自定义PyTorch模型/其他预处理操作

根据上一节,通过 preprocess/predict/postprocess进行对python随意的组合,只要换掉TF预测逻辑变成pytorch预测逻辑,甚至直接用jieba分词都可以!下面是一个jieba关键词提取的predictor示例

import jieba.analyse
from easytexminer.core.predictor import Predictor

class UserDefeinedKeywordsPredictor(Predictor):
    def __init__(self, *args, **kwargs):
        super(UserDefeinedKeywordsPredictor, self).__init__()

    def preprocess(self, in_data):
        if isinstance(in_data, dict):
            in_data = [in_data]
        rst = {
            "sentence": []
        }

        for record in in_data:
            sent = record["sentence"].replace(',', '').replace('。

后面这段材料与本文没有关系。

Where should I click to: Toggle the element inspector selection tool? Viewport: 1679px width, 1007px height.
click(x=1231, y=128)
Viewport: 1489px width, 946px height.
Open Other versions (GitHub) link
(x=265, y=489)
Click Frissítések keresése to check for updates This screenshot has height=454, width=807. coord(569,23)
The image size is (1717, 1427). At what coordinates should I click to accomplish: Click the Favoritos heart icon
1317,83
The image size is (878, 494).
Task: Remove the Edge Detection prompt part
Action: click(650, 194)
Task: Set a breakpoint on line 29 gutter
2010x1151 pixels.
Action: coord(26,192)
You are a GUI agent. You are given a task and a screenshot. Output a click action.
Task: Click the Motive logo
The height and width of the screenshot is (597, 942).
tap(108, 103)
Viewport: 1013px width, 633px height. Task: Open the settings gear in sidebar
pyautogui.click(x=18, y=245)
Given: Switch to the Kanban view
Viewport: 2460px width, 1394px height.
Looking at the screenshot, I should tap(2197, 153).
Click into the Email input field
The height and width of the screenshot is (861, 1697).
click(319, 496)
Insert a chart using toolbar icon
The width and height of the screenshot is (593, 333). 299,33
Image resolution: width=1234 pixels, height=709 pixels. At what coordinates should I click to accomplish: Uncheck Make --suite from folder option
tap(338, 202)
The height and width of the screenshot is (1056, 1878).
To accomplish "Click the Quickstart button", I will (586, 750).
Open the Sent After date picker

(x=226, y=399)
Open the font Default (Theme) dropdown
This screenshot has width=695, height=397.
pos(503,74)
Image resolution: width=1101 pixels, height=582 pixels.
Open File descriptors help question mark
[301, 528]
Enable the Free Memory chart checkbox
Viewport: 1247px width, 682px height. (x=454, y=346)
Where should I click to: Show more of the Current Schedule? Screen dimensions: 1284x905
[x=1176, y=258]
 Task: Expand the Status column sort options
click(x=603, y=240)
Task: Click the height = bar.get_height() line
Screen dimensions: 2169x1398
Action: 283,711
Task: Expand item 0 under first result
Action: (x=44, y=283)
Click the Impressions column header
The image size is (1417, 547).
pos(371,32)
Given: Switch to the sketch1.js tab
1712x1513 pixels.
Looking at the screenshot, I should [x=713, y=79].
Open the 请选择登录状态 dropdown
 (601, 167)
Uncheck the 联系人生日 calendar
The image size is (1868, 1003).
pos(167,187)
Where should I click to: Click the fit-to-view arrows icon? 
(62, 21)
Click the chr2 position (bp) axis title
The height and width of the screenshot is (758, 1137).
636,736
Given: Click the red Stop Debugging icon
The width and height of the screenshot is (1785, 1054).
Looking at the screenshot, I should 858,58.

', '').replace('?', '').replace('!', '') \
                .replace('“', '').replace('”', '').replace(':', '').replace('…', '').replace('(', '').replace(')', '') \
                .replace('—', '').replace('《', '').replace('》', '').replace('、', '').replace('‘', '') \
                .replace('’', '').replace(',', '').replace('【', '').replace('】', '').replace('"', '') \
                .replace('#', '').replace('...', '').replace('?', '').replace('『', '')
            rst["sentence"].append(sent)

        return rst

    def predict(self, in_data):
        keywords_list = list()
        for sent in in_data["sentence"]:
            keywords_list.append(list(jieba.analyse.extract_tags(sent, topK=5)))
        return {
            "keywords": keywords_list
        }

    def postprocess(self, result):
        return [{"keywords": " ".join(kw)} for kw in result["keywords"]]